REQUIRED ACTION: Your answer must be the line containing "Instruction: Switch to the Channels tab" and each following line to the end of the listing below, copied exactly, with pictures removed and nothing added.

TASK MATERIAL:
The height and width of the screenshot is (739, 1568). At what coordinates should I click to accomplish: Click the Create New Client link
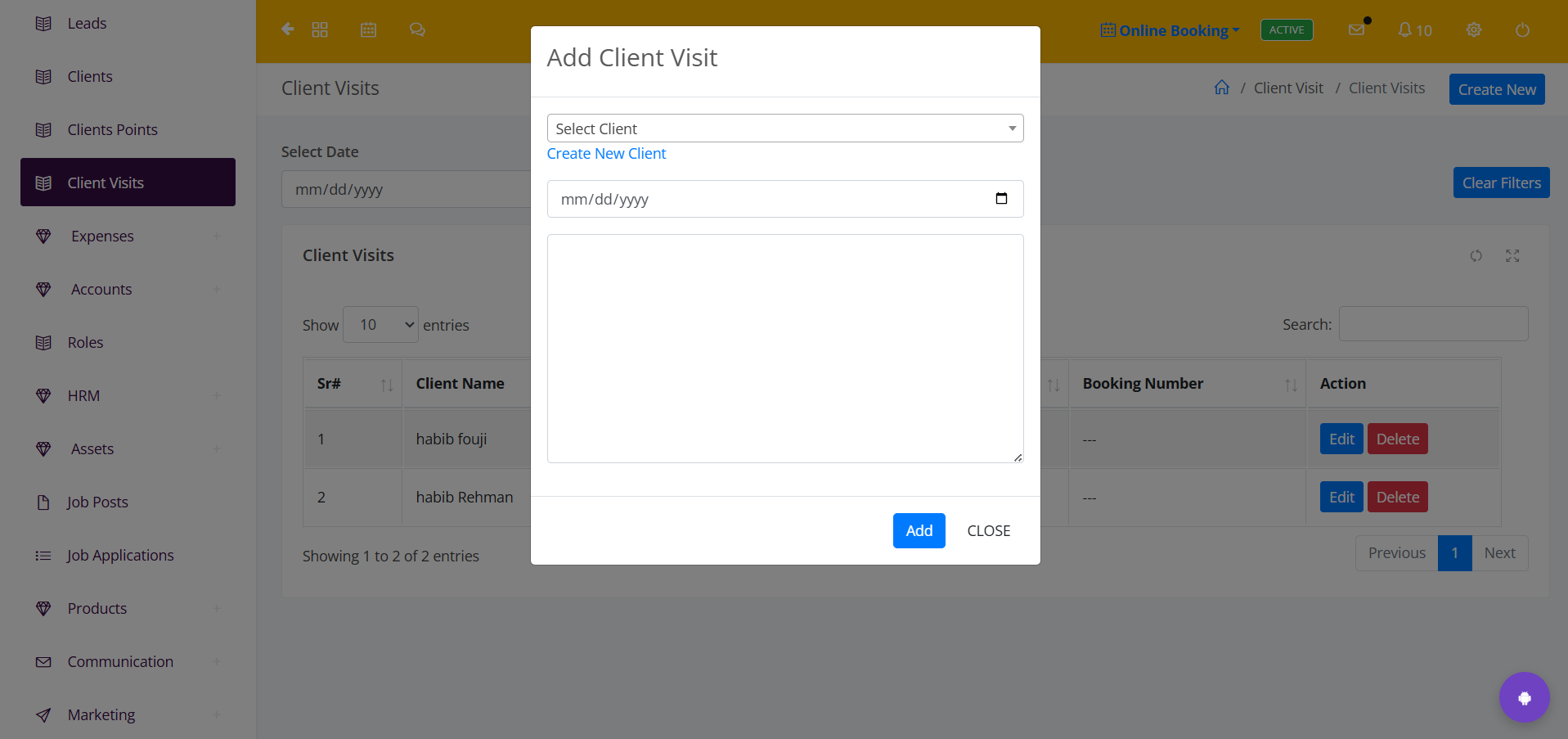pos(606,154)
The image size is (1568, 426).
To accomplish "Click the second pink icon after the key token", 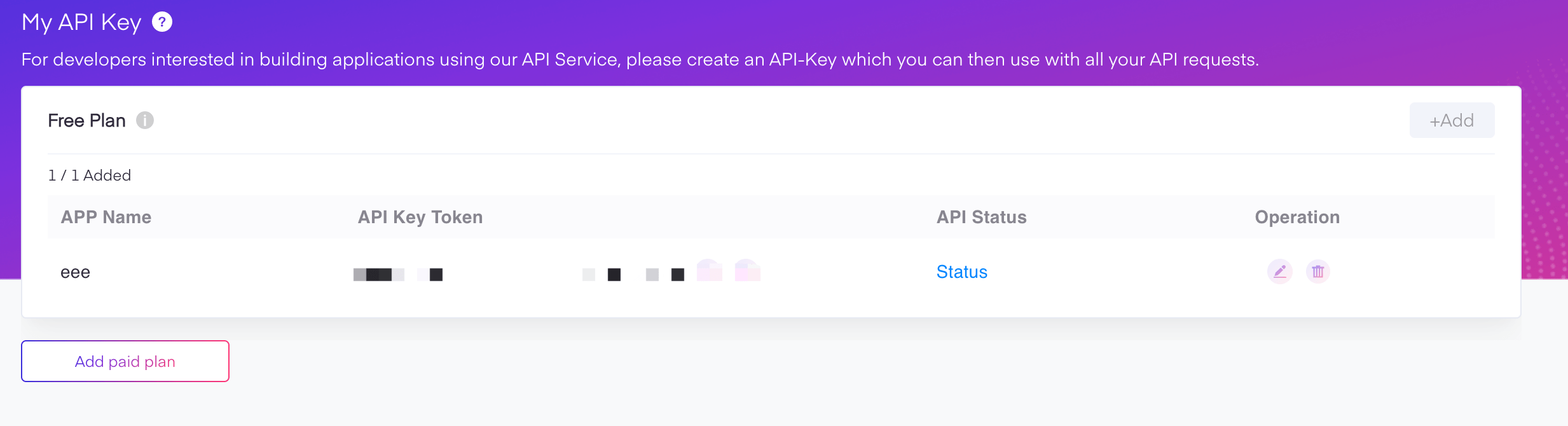I will pos(747,271).
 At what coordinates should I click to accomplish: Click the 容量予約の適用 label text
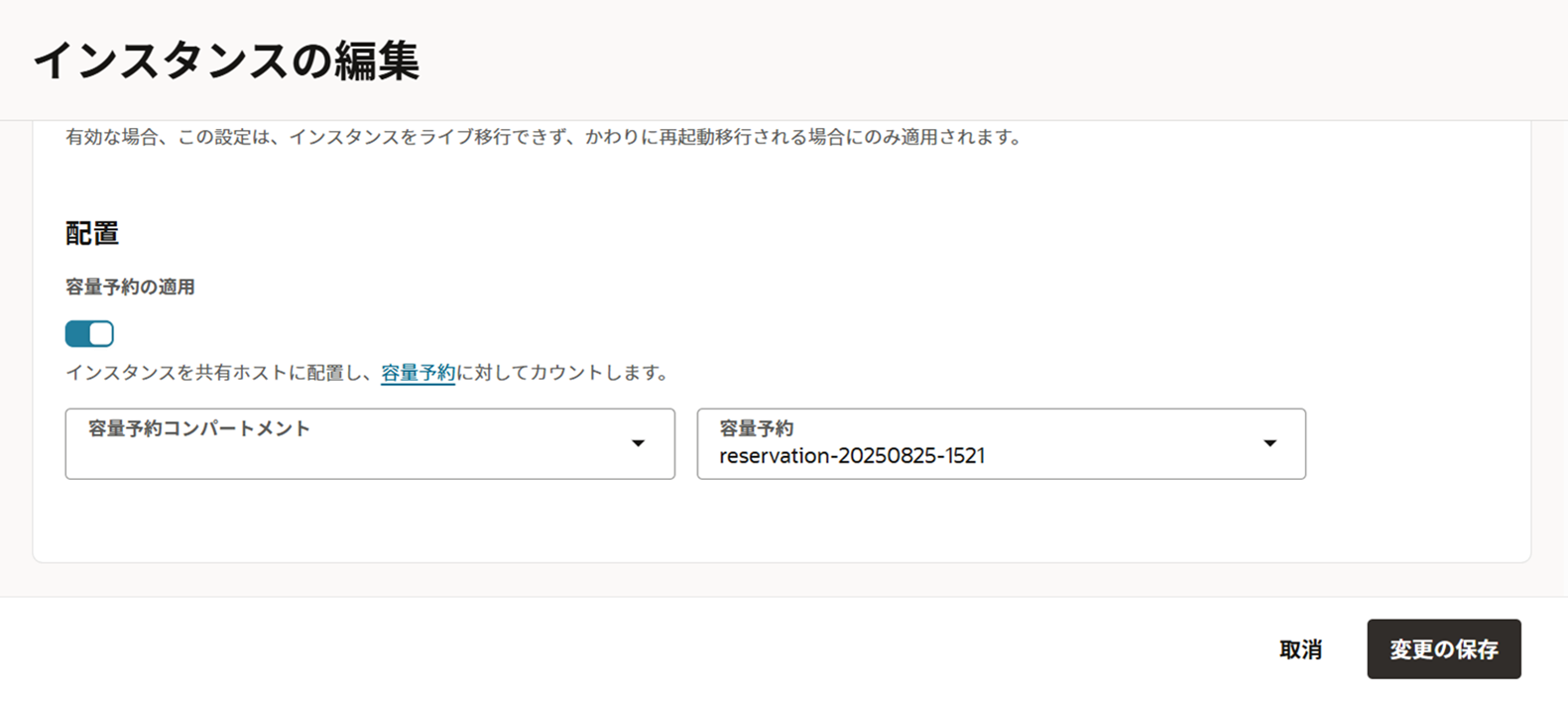point(130,288)
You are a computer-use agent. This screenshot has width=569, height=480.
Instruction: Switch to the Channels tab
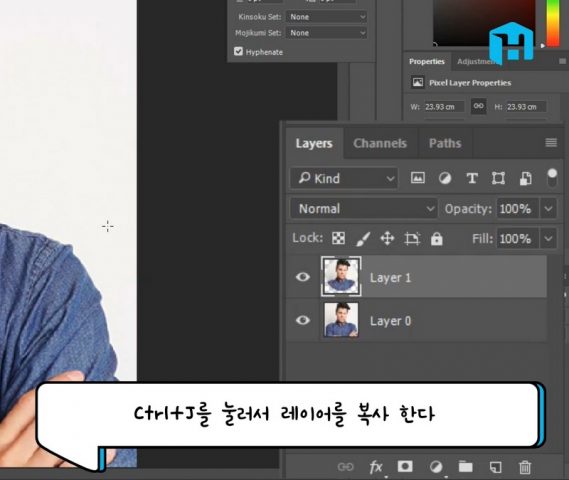coord(380,143)
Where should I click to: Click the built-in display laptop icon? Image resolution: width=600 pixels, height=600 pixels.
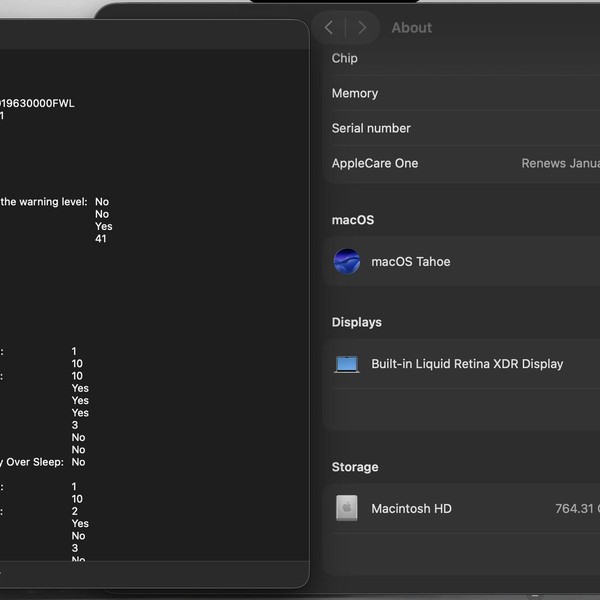[347, 364]
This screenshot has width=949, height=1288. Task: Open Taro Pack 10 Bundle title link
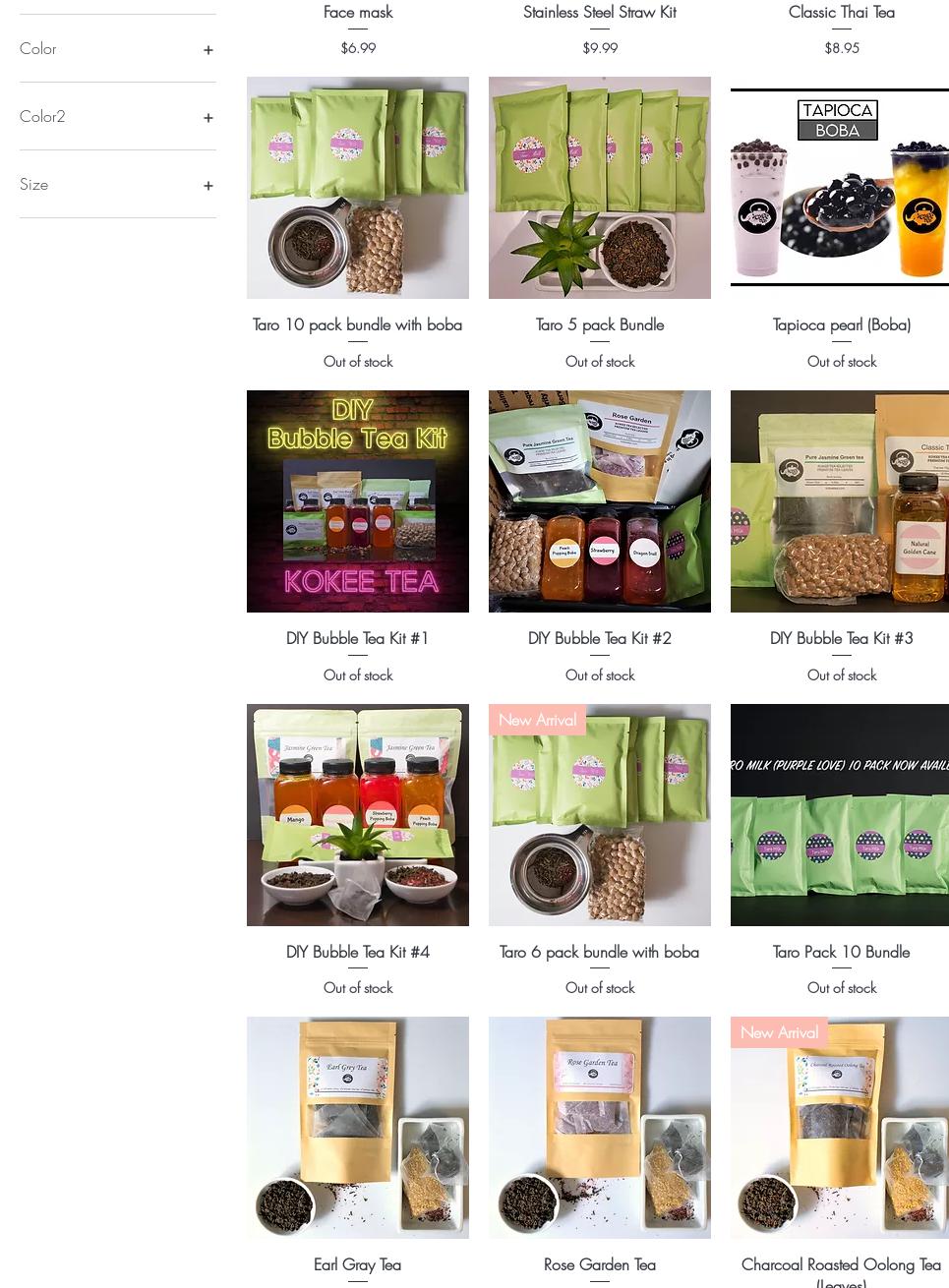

RESPONSE AREA:
Instruction: Switch to the Channels tab
coord(380,143)
Where should I click to: Click the built-in display laptop icon? Image resolution: width=600 pixels, height=600 pixels.
[347, 364]
This screenshot has width=949, height=1288. Task: Open Taro Pack 10 Bundle title link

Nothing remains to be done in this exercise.